Failure to Revise Care Plans After Resident Falls
Penalty
Summary
The facility failed to update and revise care plans for multiple residents after they experienced falls, as required by both facility policy and regulatory standards. For example, one resident with a history of repeated falls, cognitive impairment, and physical limitations experienced several falls on specific dates, but her fall risk care plan was not updated after at least two of these incidents. Another resident, who was severely cognitively impaired and required assistance for transfers, also experienced multiple falls, yet his care plan was not revised following at least two of these events. In one instance, it was documented that the resident was wearing inappropriate footwear at the time of a fall, and a family grievance noted that required alarms were not consistently in place, despite being care planned interventions. A third resident, who was cognitively intact but required supervision for transfers and used a wheelchair, reported that staff did not provide assistance to prevent falls and that she often had to manage on her own. The care plan for this resident included interventions to prevent her from being left unattended, but these were not consistently followed.

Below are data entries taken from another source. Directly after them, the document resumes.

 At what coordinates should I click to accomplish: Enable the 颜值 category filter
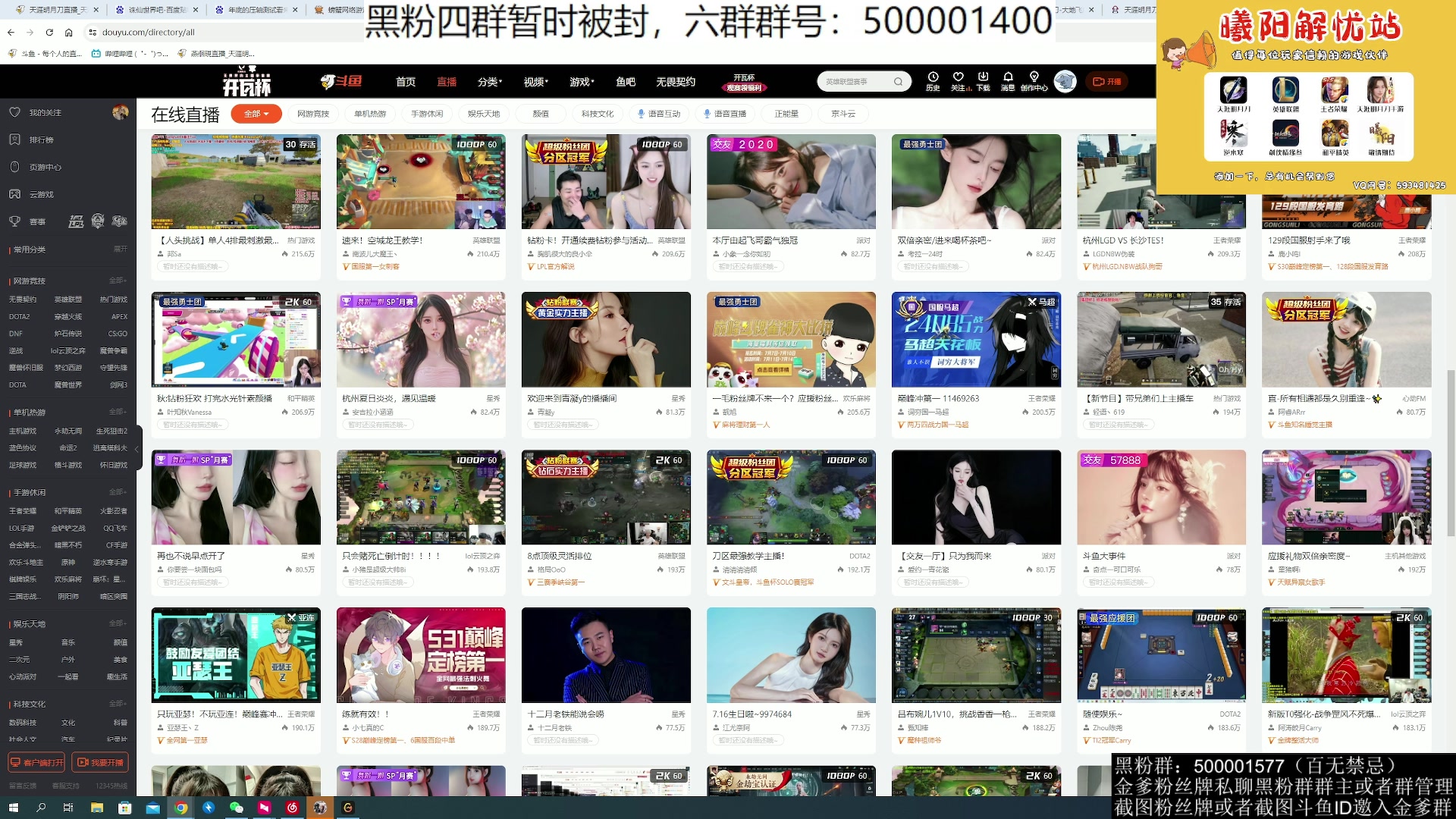click(540, 113)
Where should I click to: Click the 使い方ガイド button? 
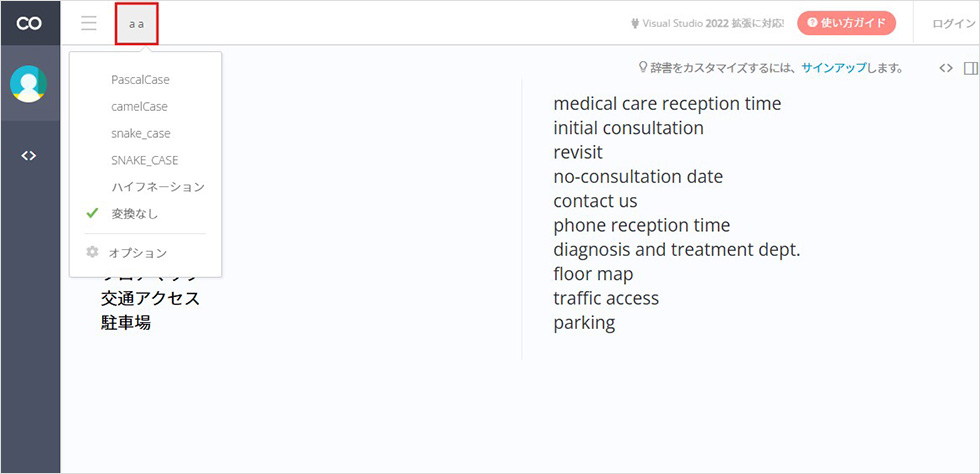[846, 23]
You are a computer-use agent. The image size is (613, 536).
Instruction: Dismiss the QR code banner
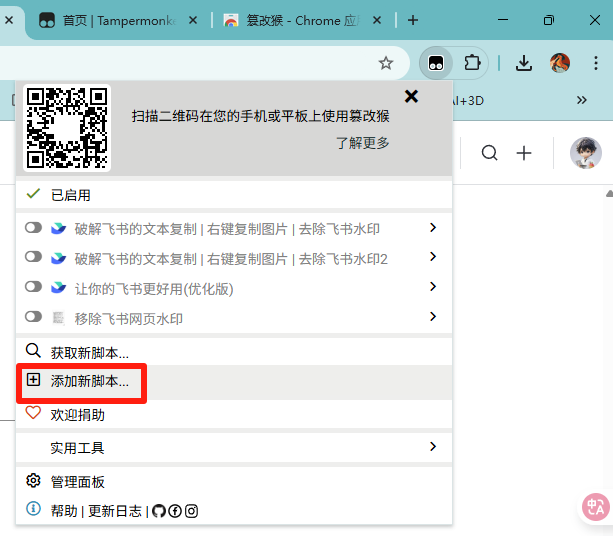pos(411,97)
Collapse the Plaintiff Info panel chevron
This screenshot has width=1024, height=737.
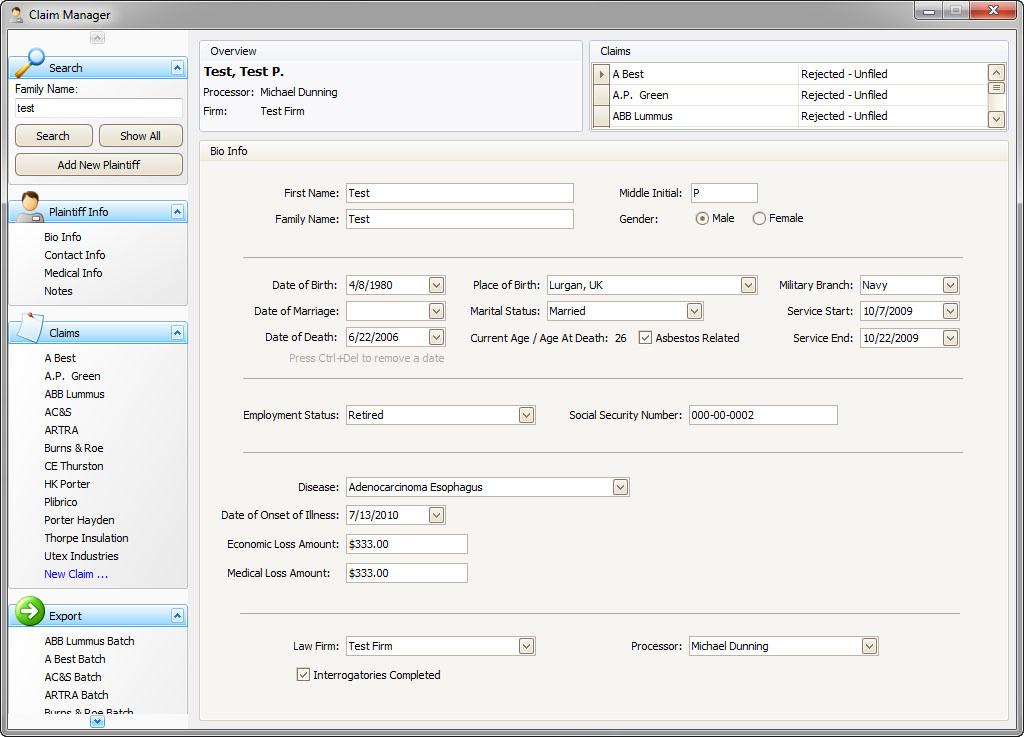[177, 212]
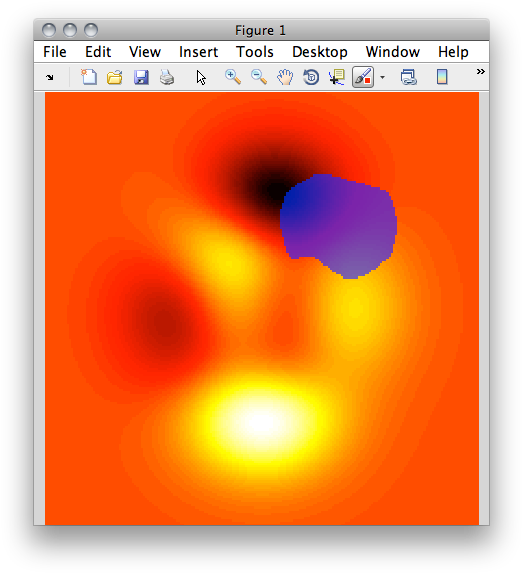
Task: Toggle the Brush/Select Data button
Action: tap(363, 77)
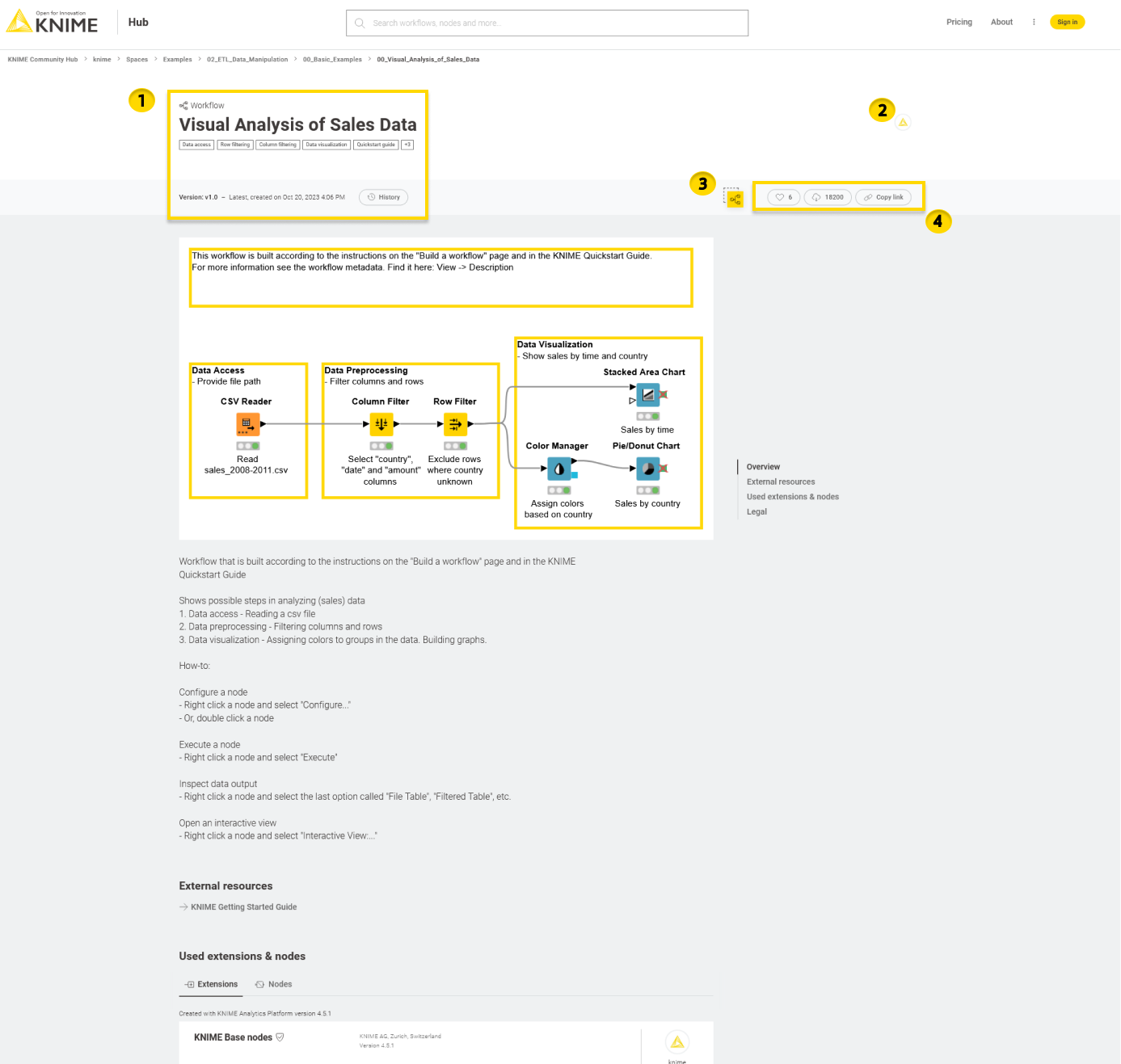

Additionally, a fourth resident with a history of hip fracture and Alzheimer's disease fell after losing balance while leaving the bathroom, and although recommendations were made for reeducation on call light use, the care plan was not updated with new interventions following the fall. Facility policies require that care plans be reviewed and revised by the interdisciplinary team after each assessment and after any fall, with input from caregivers and consideration of environmental hazards. Despite these requirements, the care plans for these residents were not consistently updated or revised after falls, and interventions were not always implemented or adjusted in response to incidents, as documented in interviews, observations, and record reviews.